Le soir, une partie de l’armée coréenne défila au fond de la plaine ; mais quelques obus lancés à propos vinrent, à leur grande surprise, éclater près de leurs rangs. Étonnés et effrayés par l’effet de ces engins inconnus, ils rompirent bientôt leurs rangs et s’enfuirent sur le sommet des montagnes. Ils se montrèrent ensuite à plusieurs reprises dans une gorge éloignée de deux mille mètres ; mais le feu des canonnières les obligeait à se retirer. La nuit, ils allaient allumer des feux de bivouac en différents endroits de la plaine, et, le jour, ils y plaçaient des mannequins habillés, afin de nous faire dépenser de la poudre et des boulets. Souvent on entendait le bruit de leurs canons ; sans doute ils s’exerçaient au tir dans leur camp, derrière les montagnes. On nous dit qu’ils avaient fabriqué des canons sur le modèle de ceux qu’ils avaient pris à bord de la goélette américaine brûlée par eux avec l’équipage quelques mois auparavant, sur la côte de Pieng-an. Les canonnières étaient postées en différents endroits, pour empêcher la circulation des barques et tenir le blocus de la rivière de la capitale ; un certain nombre de jonques furent brûlées, mais de petits canots trouvèrent moyen de passer pendant la nuit.

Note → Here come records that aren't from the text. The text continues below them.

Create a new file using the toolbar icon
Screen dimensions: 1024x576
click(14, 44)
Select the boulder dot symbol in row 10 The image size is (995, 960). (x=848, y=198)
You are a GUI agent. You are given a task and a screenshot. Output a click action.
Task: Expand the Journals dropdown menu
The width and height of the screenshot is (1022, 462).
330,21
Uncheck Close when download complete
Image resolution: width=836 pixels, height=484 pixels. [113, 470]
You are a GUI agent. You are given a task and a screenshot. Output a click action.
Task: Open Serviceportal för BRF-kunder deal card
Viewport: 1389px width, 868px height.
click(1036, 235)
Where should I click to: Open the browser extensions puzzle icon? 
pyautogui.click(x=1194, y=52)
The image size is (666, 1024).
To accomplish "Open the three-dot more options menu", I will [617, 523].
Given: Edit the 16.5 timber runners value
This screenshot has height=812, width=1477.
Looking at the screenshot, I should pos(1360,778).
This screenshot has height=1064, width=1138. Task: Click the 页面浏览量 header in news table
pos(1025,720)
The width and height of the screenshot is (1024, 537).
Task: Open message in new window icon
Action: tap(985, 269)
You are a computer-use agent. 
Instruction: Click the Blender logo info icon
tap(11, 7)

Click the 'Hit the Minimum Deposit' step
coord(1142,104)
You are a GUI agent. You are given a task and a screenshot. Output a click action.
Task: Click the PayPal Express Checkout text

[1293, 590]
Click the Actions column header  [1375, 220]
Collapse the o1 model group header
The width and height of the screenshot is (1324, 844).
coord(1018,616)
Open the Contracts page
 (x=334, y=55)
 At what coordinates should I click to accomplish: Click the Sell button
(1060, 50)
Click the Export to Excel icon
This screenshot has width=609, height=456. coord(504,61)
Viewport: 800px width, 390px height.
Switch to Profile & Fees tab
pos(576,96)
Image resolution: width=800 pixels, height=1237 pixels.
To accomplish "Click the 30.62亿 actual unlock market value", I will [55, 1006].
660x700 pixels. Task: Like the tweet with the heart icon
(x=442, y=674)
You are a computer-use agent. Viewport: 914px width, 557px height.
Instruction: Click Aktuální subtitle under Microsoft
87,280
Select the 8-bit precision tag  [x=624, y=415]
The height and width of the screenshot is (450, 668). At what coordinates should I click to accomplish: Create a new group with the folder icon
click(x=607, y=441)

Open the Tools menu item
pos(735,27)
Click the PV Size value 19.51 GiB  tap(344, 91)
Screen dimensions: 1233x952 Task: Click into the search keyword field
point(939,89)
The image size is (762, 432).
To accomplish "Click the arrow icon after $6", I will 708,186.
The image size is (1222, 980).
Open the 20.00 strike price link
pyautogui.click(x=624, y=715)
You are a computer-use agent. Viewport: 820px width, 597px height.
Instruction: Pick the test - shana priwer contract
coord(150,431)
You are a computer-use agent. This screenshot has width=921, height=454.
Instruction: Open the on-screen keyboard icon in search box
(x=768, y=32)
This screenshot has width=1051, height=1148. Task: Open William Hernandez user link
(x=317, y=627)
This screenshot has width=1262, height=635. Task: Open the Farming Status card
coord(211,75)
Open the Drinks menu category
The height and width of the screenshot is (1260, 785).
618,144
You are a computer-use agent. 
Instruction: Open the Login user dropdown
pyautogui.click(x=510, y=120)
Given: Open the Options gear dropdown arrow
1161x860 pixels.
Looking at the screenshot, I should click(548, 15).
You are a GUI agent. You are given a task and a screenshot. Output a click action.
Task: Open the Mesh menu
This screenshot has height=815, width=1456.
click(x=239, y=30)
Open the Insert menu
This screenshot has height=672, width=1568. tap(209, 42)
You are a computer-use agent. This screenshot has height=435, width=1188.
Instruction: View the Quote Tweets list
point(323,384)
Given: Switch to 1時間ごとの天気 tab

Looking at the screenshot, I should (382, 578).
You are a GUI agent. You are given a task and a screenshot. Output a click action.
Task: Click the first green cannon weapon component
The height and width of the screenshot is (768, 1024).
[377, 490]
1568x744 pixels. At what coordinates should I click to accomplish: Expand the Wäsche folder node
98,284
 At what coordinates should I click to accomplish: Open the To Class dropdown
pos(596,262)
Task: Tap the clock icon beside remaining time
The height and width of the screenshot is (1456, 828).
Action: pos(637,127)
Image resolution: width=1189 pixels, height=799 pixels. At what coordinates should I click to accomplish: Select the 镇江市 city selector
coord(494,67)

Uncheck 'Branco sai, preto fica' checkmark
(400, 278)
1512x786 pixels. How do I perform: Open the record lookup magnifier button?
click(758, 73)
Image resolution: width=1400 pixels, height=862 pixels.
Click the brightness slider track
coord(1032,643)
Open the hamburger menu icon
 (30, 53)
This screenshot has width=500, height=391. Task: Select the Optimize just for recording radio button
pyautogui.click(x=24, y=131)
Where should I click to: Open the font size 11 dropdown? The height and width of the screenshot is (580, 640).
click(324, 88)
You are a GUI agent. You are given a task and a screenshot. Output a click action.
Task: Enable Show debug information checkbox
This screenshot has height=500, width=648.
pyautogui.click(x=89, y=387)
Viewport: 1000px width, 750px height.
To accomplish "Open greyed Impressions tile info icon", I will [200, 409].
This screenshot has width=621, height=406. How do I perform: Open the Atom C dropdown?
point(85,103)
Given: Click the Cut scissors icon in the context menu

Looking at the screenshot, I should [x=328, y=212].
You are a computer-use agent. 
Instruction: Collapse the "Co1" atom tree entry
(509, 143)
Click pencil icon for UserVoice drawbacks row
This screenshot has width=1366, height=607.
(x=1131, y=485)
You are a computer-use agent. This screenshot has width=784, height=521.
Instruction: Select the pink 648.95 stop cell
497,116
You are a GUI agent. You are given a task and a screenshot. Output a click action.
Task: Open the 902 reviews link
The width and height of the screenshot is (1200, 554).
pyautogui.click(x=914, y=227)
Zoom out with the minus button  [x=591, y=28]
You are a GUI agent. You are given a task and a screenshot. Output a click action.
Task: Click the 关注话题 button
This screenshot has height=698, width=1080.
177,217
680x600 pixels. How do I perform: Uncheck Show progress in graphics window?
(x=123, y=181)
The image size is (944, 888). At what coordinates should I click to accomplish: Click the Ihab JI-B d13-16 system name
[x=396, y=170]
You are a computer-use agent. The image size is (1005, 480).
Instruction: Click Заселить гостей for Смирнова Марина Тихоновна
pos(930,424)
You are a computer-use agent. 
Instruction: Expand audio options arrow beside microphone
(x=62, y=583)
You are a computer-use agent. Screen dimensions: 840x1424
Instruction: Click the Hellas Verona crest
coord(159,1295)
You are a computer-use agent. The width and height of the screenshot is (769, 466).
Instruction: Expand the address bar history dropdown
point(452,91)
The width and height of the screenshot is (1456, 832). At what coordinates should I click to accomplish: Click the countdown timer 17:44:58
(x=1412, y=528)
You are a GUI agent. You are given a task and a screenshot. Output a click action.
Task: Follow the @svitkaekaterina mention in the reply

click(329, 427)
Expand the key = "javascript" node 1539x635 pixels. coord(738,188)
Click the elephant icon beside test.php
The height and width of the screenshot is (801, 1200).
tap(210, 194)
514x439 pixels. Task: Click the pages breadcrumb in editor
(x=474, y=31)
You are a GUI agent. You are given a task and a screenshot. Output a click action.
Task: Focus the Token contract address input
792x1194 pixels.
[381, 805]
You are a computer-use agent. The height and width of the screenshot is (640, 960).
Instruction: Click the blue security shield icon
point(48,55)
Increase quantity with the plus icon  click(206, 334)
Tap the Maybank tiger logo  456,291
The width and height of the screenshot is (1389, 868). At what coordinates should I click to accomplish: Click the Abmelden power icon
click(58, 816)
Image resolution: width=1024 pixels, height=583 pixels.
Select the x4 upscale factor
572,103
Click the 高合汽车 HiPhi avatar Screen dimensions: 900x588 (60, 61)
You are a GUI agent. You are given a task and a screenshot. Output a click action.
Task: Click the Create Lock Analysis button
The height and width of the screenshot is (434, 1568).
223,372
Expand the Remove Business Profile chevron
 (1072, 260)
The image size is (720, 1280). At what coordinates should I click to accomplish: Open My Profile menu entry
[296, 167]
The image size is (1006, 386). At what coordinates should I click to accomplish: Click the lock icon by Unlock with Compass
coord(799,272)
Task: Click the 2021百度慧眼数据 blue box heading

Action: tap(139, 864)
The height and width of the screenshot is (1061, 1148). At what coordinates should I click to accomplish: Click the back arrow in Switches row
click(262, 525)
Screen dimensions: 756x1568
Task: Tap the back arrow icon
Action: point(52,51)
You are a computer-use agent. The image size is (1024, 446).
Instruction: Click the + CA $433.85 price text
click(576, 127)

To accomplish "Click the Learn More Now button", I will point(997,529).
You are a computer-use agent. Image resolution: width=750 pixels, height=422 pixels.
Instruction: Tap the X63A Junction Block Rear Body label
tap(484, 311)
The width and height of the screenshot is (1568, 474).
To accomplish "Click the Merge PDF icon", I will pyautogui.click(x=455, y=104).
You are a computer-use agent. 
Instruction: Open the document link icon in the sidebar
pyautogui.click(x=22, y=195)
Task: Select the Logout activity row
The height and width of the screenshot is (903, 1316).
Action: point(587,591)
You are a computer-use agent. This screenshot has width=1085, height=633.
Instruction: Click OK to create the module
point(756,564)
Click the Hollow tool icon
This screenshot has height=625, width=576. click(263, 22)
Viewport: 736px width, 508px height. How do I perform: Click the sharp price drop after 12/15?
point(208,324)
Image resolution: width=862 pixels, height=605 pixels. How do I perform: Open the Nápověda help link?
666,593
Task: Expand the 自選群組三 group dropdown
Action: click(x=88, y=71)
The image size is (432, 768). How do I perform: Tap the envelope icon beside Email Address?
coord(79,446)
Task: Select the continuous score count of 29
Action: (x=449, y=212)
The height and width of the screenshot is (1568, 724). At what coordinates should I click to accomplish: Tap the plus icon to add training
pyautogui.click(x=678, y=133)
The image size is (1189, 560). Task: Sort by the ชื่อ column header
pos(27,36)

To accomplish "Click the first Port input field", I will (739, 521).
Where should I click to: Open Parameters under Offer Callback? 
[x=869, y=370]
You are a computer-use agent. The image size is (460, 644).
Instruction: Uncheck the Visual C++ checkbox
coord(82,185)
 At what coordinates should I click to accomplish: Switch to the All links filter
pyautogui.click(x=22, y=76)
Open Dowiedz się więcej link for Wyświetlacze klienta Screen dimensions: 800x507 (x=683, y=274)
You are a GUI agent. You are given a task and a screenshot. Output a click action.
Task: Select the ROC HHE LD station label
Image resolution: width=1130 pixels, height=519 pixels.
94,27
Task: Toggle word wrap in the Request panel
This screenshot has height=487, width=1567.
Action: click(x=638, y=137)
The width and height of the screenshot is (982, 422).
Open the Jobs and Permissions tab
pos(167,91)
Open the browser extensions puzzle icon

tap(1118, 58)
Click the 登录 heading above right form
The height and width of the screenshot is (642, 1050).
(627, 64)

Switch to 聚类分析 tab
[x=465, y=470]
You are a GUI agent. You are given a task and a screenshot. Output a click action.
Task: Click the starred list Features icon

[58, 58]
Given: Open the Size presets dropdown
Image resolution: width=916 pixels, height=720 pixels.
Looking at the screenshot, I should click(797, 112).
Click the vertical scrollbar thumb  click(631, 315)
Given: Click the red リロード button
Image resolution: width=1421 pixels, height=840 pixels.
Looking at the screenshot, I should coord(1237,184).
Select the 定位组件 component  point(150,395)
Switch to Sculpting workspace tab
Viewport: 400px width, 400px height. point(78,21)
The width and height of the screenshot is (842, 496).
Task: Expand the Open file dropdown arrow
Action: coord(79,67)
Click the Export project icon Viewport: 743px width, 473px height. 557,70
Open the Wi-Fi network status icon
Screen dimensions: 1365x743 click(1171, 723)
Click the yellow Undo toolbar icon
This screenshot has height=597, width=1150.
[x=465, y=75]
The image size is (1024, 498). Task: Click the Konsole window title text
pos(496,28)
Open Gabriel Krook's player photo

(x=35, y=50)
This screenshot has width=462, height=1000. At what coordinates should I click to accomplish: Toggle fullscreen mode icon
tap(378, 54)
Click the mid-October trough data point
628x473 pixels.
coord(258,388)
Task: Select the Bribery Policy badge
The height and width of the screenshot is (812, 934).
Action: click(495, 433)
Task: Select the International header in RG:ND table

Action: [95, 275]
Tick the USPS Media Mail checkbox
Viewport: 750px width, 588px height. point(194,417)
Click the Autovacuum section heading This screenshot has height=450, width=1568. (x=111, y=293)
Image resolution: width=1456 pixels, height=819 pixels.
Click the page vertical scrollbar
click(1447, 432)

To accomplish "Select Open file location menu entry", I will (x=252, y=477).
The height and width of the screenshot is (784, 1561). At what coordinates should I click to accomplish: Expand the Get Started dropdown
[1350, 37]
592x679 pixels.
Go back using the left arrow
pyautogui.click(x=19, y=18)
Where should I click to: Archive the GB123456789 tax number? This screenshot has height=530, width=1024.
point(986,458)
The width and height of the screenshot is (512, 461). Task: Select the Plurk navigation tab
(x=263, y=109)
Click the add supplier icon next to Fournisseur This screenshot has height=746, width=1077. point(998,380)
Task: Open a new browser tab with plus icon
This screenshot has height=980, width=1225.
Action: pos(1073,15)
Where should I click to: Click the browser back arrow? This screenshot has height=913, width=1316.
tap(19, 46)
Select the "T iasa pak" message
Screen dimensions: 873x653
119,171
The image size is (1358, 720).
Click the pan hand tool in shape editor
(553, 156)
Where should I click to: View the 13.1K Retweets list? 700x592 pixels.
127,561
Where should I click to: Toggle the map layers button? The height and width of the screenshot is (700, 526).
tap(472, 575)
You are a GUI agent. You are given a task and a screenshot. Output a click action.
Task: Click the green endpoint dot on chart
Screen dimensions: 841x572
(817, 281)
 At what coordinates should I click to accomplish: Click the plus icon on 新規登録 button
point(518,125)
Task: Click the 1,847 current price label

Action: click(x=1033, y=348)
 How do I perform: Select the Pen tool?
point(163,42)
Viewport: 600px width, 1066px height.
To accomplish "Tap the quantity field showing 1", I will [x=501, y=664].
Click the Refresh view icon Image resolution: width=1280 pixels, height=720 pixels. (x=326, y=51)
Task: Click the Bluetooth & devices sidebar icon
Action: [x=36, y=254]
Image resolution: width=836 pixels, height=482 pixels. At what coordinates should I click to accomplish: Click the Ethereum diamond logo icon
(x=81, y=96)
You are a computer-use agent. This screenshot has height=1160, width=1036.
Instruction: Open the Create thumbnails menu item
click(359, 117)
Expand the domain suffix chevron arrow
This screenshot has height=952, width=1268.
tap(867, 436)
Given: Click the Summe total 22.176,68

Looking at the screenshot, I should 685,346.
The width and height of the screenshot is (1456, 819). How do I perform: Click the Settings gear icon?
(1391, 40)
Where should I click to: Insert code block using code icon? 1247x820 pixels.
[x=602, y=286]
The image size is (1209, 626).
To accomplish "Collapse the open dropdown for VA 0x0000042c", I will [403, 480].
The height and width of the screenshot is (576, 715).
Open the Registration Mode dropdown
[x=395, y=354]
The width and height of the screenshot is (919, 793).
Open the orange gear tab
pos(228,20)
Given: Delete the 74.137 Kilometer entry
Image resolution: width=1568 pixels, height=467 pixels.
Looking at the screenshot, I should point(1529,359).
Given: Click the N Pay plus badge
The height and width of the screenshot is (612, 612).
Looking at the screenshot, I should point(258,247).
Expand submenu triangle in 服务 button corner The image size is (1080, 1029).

« Un jour, raconte M. Ridel, un chrétien vint me dire que, la veille, trois cents Coréens chasseurs de tigres et habiles tireurs venaient de passer dans l’île, et que, la nuit suivante, il en passerait encore cinq cents qui iraient rejoindre les autres et s’enfermer dans la pagode de Trieun-tong-sa, dans l’île même de Kang-hoa, à trois ou quatre lieues au sud de la ville.

« Je me hâtai d’en prévenir l’amiral. Ce jour-là même, une baleinière qui faisait de l’hydrographie avait été attaquée tout auprès de l’endroit où s’effectuait le passage. L’amiral résolut de faire attaquer cette pagode, et détacha à cet effet cent soixante hommes. Sur son ordre j’accompagnai l’expédition, tant pour guider la marche que pour servir d’interprète.

« Nous partîmes à six heures du matin.